Because the driver hasn't reached it. A logged Arrival appears only once the visit happens. Until then the stop shows just its planned window — which is the plan, not a missing time.
What is the difference between the planned window and the Expected Arrival?
The planned window (Planned Arrival and Planned Departure) is the schedule worked out before the tour moves. The Expected Arrival is a live estimate that updates while the Tour is running. The logged Arrival is what actually happened. See Live Tracking & Expected Arrival for how the estimate is calculated.
A stop shows no proof of delivery — is something wrong?
Not if the driver hasn't been there yet. An empty proof list on an unvisited stop is normal; proofs are captured at the moment of the visit. Once the driver reaches the stop in Orbit Cockpit and records the required proofs, they appear against the stop in Orbit MissionControl.

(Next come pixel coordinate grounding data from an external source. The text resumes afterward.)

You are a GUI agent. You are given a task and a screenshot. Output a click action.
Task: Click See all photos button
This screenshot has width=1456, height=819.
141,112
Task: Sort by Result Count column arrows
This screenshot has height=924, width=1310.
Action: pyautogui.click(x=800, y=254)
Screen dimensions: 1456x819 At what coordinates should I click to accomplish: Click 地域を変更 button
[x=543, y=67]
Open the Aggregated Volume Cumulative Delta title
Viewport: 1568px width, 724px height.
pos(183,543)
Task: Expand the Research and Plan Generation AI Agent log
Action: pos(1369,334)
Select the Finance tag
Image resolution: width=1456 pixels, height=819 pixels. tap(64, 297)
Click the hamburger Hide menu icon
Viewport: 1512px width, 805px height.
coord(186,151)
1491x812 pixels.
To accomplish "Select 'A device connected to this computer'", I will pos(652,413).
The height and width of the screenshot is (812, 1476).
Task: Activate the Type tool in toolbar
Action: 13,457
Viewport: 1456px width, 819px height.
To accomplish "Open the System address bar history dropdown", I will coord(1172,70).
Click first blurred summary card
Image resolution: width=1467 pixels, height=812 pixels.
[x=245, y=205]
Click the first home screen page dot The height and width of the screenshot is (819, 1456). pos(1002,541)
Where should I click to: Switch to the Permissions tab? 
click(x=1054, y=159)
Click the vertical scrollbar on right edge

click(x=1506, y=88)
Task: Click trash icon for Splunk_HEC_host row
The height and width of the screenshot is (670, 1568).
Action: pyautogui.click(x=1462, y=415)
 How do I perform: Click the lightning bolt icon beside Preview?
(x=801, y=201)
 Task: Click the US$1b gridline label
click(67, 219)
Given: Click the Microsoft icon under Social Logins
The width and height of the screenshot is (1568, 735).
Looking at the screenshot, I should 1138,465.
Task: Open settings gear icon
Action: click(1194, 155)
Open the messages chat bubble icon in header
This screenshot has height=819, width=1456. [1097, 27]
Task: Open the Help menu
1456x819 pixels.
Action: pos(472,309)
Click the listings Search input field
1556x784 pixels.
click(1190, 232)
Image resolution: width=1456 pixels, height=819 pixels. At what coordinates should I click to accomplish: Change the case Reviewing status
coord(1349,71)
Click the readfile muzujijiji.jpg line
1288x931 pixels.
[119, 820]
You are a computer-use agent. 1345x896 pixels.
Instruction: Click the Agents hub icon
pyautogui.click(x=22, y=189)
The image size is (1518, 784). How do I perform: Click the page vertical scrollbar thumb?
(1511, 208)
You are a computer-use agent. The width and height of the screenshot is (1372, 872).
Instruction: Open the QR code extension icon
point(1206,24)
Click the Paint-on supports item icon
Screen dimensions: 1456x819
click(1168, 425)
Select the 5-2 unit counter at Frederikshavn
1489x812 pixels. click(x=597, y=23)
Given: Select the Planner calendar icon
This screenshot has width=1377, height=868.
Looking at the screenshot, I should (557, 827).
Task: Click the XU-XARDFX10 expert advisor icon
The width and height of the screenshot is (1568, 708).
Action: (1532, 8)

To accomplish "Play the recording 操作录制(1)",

Can a delivery go ahead if the driver can't capture every proof on the spot?
Yes. Proof requirements are a guide, and any outstanding proofs can be recorded later, so a delivery is never blocked at the roadside.
Why do several shipments share one stop?
When more than one Shipment collects from or delivers to the same address, Orbit combines them into a single stop so the driver makes one visit. Each shipment keeps its own contact, company, and documents under that shared stop.
Can I edit a stop's arrival or proof myself in Orbit MissionControl?
Arrival, departure, and proofs are records of what happened during the run, captured by the driver in Orbit Cockpit. You read them in Orbit MissionControl rather than entering them — they fill in automatically as the Tour is worked.
Where do the proof files themselves live?
Each proof is also stored as a file, alongside delivery notes, invoices, and other paperwork. How those files are versioned, linked across the Order, Shipment, and Tour, and made visible to different parties is covered in the Documents article.